When you leave from the store, you'll receive a payment report in the mobile app as seen below.
The Development Story
This version was quite simple in the end. While we initially used web cameras for image analytics, we eventually shifted to the local processing of ToF sensors.
By using ToF sensors, the sensor and the local system can both track customers in a store and detect their motion of reaching out for products. These processings are done locally and are called "edge processing."
It was possible to use edge processing for the whole system. For instance, if the tracking system of weight sensors was integrated, then only simple APIs need to be published. However, the more you engage the sensor edge process, the more complicated the edge processing becomes. Additionally, the higher hardware specs should be required for the complicated processing, which would cost more.
On the other hand, it was also possible to upload the static images and videos onto AWS and analyze them by using other AWS services. In this case, the edge processing should be simple, which requires cheaper hardware. While initial costs (i.e. hardware costs) are minimized and the barriers to entry are lowered, running costs are pay-as-you-go and therefore might ultimately increase.

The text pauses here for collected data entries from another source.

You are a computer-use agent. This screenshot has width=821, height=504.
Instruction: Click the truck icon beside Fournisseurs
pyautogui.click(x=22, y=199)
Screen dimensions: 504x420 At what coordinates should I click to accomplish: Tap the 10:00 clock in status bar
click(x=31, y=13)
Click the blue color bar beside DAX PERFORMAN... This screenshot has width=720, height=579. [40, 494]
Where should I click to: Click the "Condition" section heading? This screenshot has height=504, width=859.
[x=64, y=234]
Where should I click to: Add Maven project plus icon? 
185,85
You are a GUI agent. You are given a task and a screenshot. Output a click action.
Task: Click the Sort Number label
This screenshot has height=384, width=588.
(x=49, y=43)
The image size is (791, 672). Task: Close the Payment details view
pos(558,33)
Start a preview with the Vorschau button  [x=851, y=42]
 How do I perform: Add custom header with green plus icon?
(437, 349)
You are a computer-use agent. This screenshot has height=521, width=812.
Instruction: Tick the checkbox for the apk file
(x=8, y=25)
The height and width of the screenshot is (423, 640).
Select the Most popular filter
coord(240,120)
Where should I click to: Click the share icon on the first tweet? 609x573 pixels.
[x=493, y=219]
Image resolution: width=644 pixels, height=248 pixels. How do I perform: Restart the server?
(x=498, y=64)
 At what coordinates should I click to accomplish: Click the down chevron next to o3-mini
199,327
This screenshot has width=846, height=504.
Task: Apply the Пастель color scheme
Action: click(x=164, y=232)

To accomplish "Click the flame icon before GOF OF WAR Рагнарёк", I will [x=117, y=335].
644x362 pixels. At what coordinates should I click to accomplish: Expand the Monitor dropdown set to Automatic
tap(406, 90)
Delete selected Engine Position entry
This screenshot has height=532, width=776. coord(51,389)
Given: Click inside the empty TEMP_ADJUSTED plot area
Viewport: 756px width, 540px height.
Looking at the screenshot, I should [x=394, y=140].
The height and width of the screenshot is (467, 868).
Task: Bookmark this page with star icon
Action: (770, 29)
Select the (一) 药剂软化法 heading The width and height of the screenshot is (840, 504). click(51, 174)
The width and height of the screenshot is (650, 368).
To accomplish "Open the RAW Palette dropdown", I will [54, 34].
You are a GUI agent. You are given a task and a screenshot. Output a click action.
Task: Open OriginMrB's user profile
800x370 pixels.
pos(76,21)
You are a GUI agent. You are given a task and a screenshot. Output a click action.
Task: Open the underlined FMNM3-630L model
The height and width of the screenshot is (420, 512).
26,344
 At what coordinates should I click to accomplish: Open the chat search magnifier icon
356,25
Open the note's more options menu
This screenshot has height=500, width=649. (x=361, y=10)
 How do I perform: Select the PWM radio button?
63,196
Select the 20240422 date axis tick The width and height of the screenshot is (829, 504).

The balance between the edge and the cloud is critical. And one can never know what a good balance is until you actually test them in actual environment.
If more sensors are implemented, the system would be able to acknowledge the purchase event more accurately. We're going to increase the number, or variation of sensors and test them for future development.
Our Classmethod team will continue to work on developing Yokota de Go, and we will keep you updated on our progress!